Prompt:
Nothing beyond the line containing "Given: Open the hberpz user account menu" is to be printed; print exactly each line from the start of the records below through that line, leaving out pictures.

Task material:
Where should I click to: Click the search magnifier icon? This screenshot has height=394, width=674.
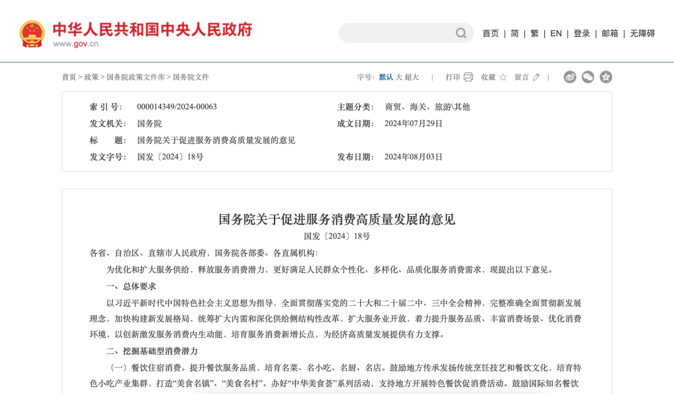[x=460, y=32]
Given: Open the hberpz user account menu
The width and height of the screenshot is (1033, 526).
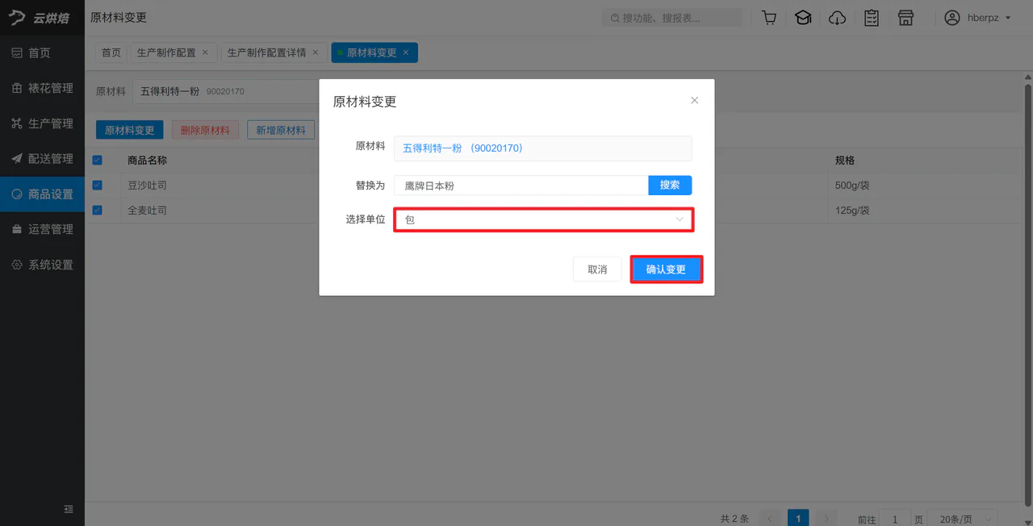Looking at the screenshot, I should pyautogui.click(x=977, y=18).
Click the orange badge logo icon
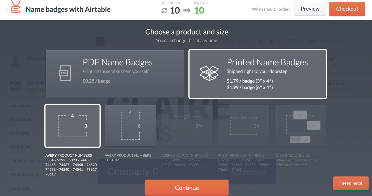 (16, 7)
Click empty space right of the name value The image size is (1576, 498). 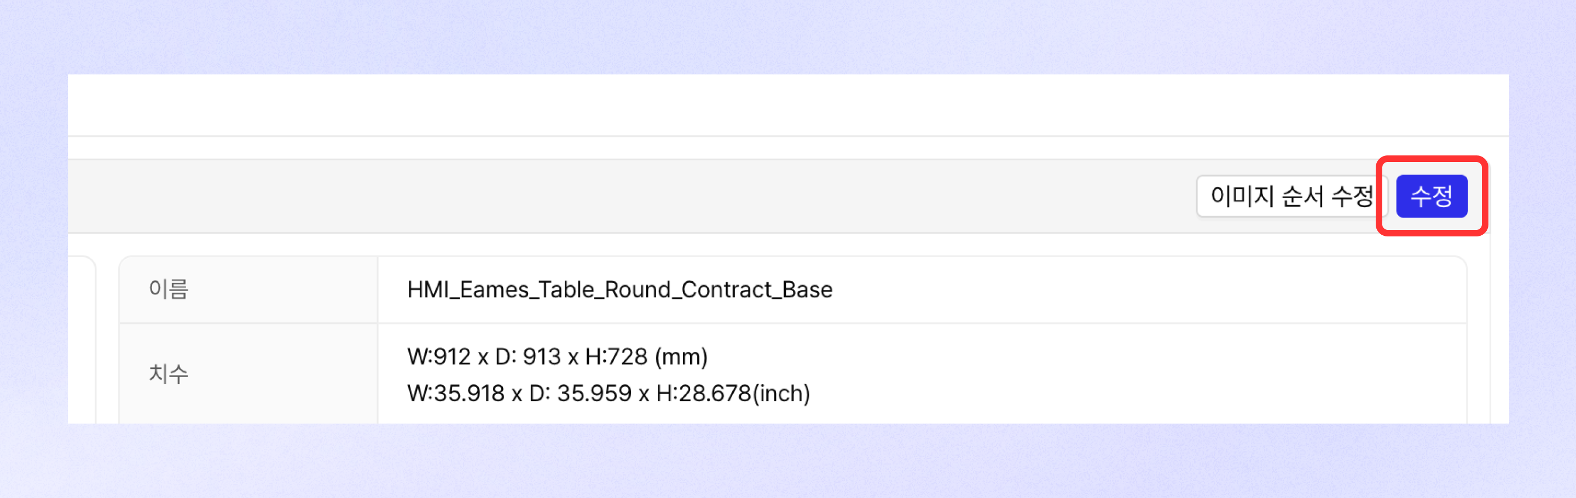1150,289
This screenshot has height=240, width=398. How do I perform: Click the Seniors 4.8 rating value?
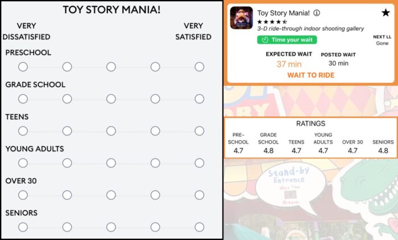coord(383,151)
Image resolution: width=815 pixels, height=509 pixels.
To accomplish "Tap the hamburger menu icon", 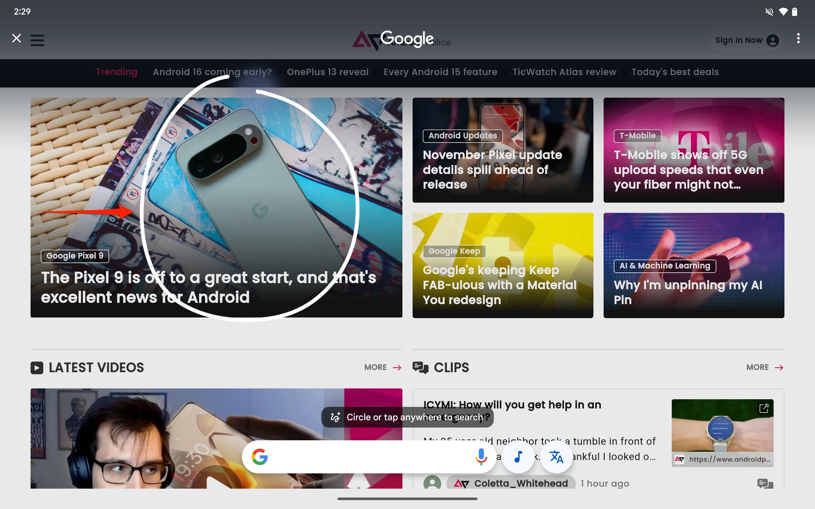I will coord(37,40).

Output of the task:
Where should I click to: Click the search magnifier icon? This screenshot has height=394, width=674.
[x=460, y=32]
Given: Open the hberpz user account menu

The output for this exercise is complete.